[citation][nom]blibba[/nom]Note: Higher clocked Xeons are available.[/citation]
The point of the E5620 is to get a 32 nm LGA1366 chip for less than the i7 970 sells for. The only other 32 nm Xeon that sells for less than $870 is the Xeon E5630, which is merely 133 MHz faster than the E5620 but costs a couple hundred bucks more. All of the rest of the 32 nm Xeons are very expensive and more expensive than the i7 970 and i7 980X.
[citation][nom]elbert[/nom]Pretty good article. I wonder how a AMD Opteron 6128 Magny-Cours would stack up? Could you try OCing the 6128? Its only $275 on newegg.http://www.newegg.com/Product/Prod [...] 6819105266I know the motherboard tho is going to be costly but the Rampage III Formula isn't cheap either. If ASUS would add some OCing options to the ASUS KGPE-D16 would put a smile on my face. The ASUS KGPE-D16 would be a nice SLI motherboard for this test because its an X16 PCIE. I think it would be easier to get ASUS to fix OCing with this mobo than get Intel to make an enthusiast xeon.http://www.newegg.com/Product/Prod [...] 6813131643[/citation]
I have the setup you describe there with two Opteron 6128s sitting on an ASUS KGPE-D16. Note that I run Linux and some programs they run won't run on WINE. Here's roughly how it would stack up with these units being tested:
- 3DMark Vantage: won't run on my system. I'm predicting it will come in under the stock Xeon E5620 since the stock E5620 is quite a bit behind the 4 GHz units, and the 6-core i7 970 is barely faster than the other quad-core units at 4 GHz.
- Sandra Arithmetic & Multimedia: should beat any one of those there due to having 16 real cores.
- Sandra Memory Bandwidth: eight channels of DDR3-1333 is more than twice as fast as their systems. The only question is to whether or not Sandra likes NUMA or not. If it does, then two Opteron 6128s would be much, much faster. If not, then it would be much lower. I'm downloading it right now and will update when I get to run it and tell you for certain.
- COD2: lower score than the E5620 since this is a clock-speed-limited benchmark that does not scale beyond four cores.
- Metro 2033: would probably be similar to the other units since this is not a CPU-limited benchmark.
- DiRT2: would be slightly lower than the stock E5620 since we see no scaling advantage with the i7 970 and a small decrease in framerates with the stock E5620 versus the other chips.
- Just Cause: not a CPU-bound game, just like Metro 2033
- iTunes 10: this is a single-threaded benchmark and the Opteron 6128s would be considerably slower than the stock E5620.
- Handbrake: should beat any of the chips there since this is well-threaded. I can't directly compare to their test since I don't have their same 1 GB VOB file to work on.

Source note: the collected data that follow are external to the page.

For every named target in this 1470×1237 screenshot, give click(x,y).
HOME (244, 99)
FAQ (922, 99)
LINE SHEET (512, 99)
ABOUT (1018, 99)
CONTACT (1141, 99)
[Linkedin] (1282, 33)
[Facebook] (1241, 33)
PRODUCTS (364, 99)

- DivX: should be the same story as Handbrake.
- XviD: not a very well-threaded program, and any of the chips there will beat two Opteron 6128s. XviD on Linux is poorly-threaded too.
- MainConcept: same as Handbrake and DivX, with the two 6128s likely being much faster than the Xeons and Core i7s.
- Photoshop: unknown. Photoshop loves Intel CPUs and is moderately-threaded, so I couldn't tell you if it would beat an i7 970.
- 3dsMax: the Linux version of this app scales very well, like the Windows version tested here appears to. The 6128s should beat the chips here handily.
- AVG: AVG isn't that well threaded beyond four cores, so the 6128s would not do all that stellar in this application.
- WinRAR: same as AVG, it's not a very well threaded program.
- 7-zip: is very threaded and two 6128s would be faster than any of the chips here.
- Temperatures above ambient: impossible to directly compare, but my 6128s run about 35 C over ambient (52-57 C) full-load using Dynatron A6s heatsinks with roughly 2000 rpm on the fans. The Dynatron A6s are far smaller than the units used to cool the LGA1366 chips.
- Power consumption: my system is obviously set up differently from theirs, but the CPU idle/load power consumption figures in my box are roughly in line with the 4 GHz chips and higher than the stock Xeon E5620. That is because I have two CPUs in the machine instead of just one like they do. A single Opteron 6128 has an idle power draw within a few watts of a single Xeon E5620 but consumes 20-30 W or so more power at full load.